There are three limitations to this study worth mentioning. First, the sample is relatively small, although it is hard to see how more eyes will change the fundamental findings here. Second, the design suffers from the general problem facing studies of progression. There is no “gold standard” or “litmus test for progression.” In this study we used an RS based on the consensus of four experts after evaluation of all available structural and functional information. Other progression studies have used, for example, Zeiss’ GPA to confirm the presence of deterioration [34, 35]. Thus, applying different RS will produce different estimates of FP and FN. However, our general conclusions regarding the problems with these metrics should hold. See the Supplementary Figures for proof of concept.

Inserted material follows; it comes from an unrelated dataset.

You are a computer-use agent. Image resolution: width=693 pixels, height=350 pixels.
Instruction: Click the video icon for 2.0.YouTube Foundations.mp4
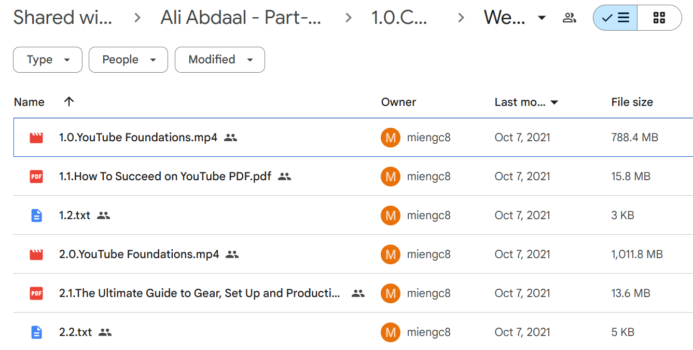(x=36, y=254)
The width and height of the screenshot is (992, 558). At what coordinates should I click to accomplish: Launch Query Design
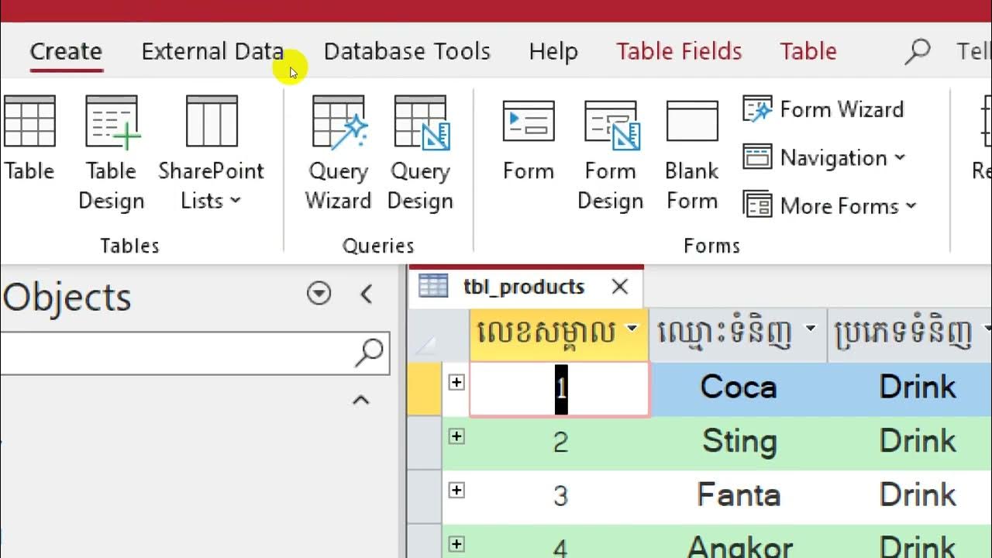pos(420,153)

Finally, the eyes in this study were all “early glaucoma,” as defined by 24-2 MD better than -6 dB at baseline. The results here need to be extended to more advanced glaucoma. While it is generally held that one cannot use OCT for eyes with GONH values less than about 50 μm, we have recently shown this is not true [36].

Conclusions

Global statistics such as average cRNFL thickness (GONH) and average RGCLP thickness (Gmac) will miss or overcall progression of glaucoma. There are inherent problems with these methods that will be difficult, if not impossible, to correct. In particular, as they are averages, they can miss local defects. Further, they are prone to FP and FN mistakes due to subtle segmentation and alignment errors of the fovea and disc centres. Approaches are needed which do not rely on these metrics and instead focus on the topographical agreement among the cRNFL, RGCLP, and RNFL thickness measures.

Summary

What was known before

  • Average (global) measures of the circumpapillary retinal nerve fibre layer (cRNFL) and the retinal ganglion cell plus inner plexiform layer (RGCLP) thickness are common measures of progression. However, these two measures, global cRNFL (G) and global RGCLP (Gmac), miss early glaucomatous damage. Thus, it is likely that these two measures will also miss clear progression of glaucoma, while also falsely identifying some eyes as progressors.

What this study adds

  • Global metrics G and Gmac can lead to both false positives and false negatives because of problems inherent in OCT scanning, such as segmentation and centring. In addition, they can miss local damage (false negatives). These problems are difficult, if not impossible, to correct, and raise concerns about the advisability of using global metrics for detecting progression.